Belum lama ini politik Bulgaria tampak agak membosankan. Yang perlu diketahui orang luar hanyalah satu nama: Boyko Borisov. Pemimpin Citizens for European Development of Bulgaria (GERB) yang berhaluan kanan-tengah itu memimpin negara itu selama sebagian besar periode 2009-2021.
Dia populer di rumah dan diterima dengan baik di luar negeri. Di Brussel, dia bergaul dengan Kanselir Jerman Angela Merkel dan Presiden Prancis Emmanuel Macron; di Moskow dia membahas pengiriman gas dengan Presiden Rusia Vladimir Putin; dan di Ankara dia merundingkan keamanan perbatasan dan proyek infrastruktur dengan Presiden Turki Recep Tayyip Erdogan.

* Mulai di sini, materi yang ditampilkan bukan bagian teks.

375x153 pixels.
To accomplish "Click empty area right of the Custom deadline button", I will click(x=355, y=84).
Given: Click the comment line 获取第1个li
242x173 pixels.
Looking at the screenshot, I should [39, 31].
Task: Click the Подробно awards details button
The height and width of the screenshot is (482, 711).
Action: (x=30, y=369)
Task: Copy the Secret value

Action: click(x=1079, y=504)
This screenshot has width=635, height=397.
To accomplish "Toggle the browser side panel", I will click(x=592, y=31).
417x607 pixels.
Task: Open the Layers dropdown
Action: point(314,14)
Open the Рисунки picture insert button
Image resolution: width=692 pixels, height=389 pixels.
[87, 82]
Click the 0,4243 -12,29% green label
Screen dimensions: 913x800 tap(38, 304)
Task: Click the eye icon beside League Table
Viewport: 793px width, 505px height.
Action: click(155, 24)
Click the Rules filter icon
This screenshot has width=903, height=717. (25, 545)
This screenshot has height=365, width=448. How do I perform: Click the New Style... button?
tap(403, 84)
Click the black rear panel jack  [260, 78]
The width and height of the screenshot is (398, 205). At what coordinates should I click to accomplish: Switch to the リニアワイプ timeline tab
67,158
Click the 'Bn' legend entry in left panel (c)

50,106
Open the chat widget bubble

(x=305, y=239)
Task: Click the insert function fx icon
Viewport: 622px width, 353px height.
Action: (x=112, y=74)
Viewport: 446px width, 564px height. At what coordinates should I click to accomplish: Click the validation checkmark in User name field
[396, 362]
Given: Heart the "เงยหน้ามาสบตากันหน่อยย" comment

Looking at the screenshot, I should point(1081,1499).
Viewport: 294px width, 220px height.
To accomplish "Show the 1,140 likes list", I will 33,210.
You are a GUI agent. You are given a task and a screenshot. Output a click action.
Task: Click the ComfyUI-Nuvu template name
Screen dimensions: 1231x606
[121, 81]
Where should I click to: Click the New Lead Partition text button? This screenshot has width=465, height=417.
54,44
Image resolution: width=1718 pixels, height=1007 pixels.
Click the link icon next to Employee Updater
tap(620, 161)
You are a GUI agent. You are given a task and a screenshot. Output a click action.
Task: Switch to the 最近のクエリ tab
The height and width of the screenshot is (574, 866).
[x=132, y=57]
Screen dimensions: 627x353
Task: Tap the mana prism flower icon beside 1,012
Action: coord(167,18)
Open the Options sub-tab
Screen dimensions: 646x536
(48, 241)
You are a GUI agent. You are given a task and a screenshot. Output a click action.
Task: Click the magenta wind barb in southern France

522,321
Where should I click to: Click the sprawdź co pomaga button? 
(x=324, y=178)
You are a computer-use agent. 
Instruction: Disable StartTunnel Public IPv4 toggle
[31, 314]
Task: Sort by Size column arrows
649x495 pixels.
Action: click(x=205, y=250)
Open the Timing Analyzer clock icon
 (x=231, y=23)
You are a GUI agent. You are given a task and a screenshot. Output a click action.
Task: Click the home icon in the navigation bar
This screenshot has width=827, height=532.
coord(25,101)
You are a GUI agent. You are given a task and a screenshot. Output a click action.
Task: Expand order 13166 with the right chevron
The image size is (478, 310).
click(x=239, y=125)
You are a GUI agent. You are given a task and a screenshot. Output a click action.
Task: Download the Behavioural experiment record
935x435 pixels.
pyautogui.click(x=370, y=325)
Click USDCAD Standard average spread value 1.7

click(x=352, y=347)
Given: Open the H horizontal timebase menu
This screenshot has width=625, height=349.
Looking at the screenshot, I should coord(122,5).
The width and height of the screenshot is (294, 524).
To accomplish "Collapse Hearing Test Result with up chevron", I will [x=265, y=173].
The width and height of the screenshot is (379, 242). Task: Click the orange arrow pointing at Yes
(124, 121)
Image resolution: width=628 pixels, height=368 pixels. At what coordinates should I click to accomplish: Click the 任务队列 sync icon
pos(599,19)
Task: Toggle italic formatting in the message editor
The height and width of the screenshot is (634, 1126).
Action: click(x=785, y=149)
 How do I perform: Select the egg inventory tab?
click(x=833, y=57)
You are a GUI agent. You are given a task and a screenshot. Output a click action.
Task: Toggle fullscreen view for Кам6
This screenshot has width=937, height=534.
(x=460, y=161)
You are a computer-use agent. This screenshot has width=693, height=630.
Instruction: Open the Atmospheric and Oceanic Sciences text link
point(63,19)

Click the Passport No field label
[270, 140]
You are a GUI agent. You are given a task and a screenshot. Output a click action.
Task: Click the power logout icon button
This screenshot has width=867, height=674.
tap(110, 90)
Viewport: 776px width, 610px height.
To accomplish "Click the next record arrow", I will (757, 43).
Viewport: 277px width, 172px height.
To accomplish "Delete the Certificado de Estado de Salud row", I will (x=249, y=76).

Orang Bulgaria akan pergi ke tempat pemungutan suara setiap empat tahun untuk memberi GERB dan Borisov satu masa jabatan lagi … sampai keberuntungannya habis pada tahun 2021. Pada bulan April tahun itu, pemilih Bulgaria menghukum GERB dan mitra koalisi Borisov selama bertahun-tahun karena skandal korupsi dan penyalahgunaan kekuasaan, membuat mereka tidak dapat membentuk pemerintahan.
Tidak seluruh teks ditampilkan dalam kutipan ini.